* _WHAT IS EXPECTED_
The lines wanted are those in the data below that include "agent".

* _DATASET RECORDS_
%%

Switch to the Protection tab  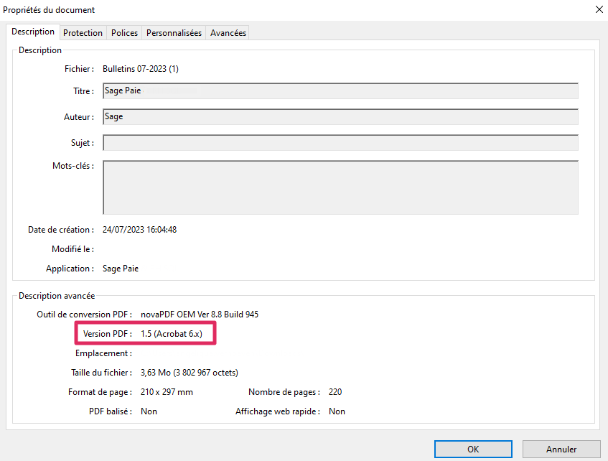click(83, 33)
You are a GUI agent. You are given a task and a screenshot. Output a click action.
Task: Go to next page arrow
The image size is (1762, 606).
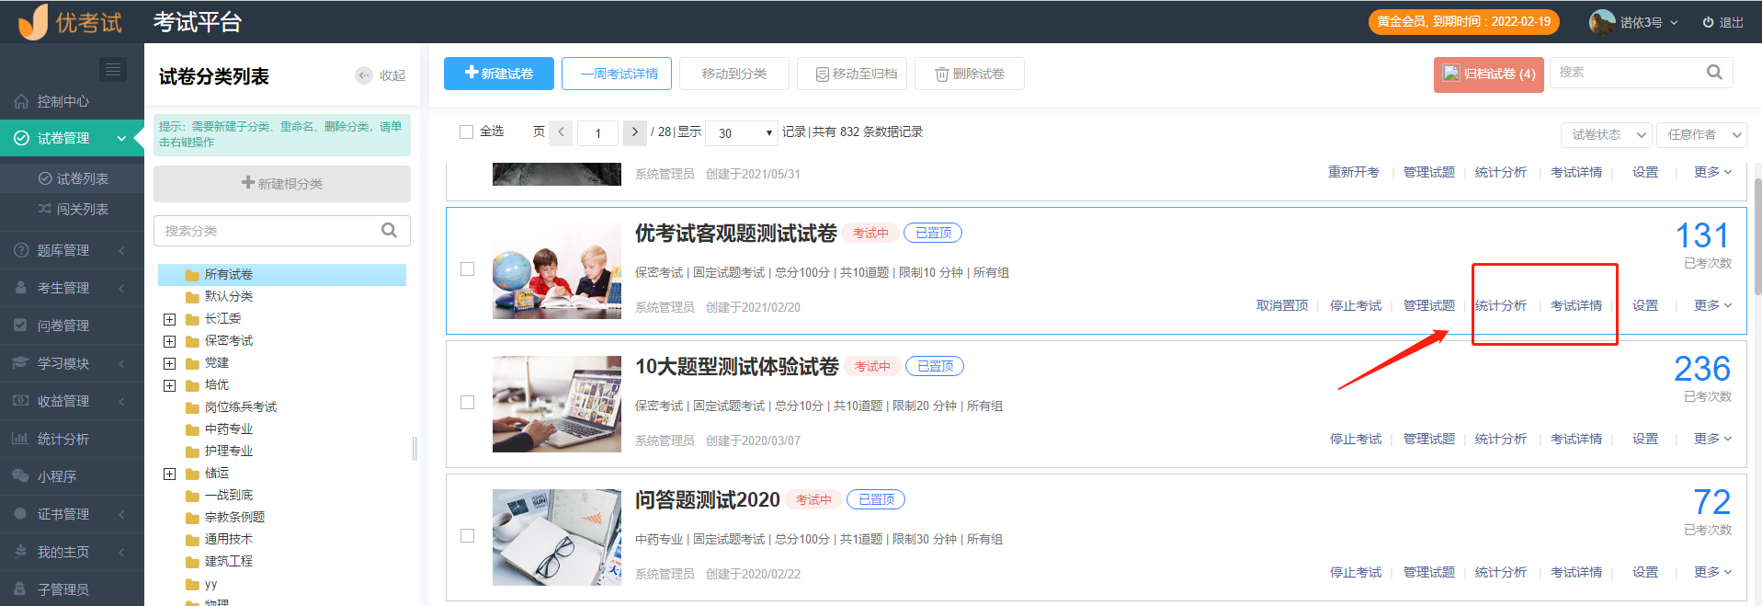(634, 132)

%%
%%

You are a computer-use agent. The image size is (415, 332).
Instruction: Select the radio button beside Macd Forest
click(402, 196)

%%

* _RESULT FOR THIS TASK_
You are a GUI agent. You are given a task and a screenshot. Output a click action.
You are a computer-use agent. The image size is (415, 332).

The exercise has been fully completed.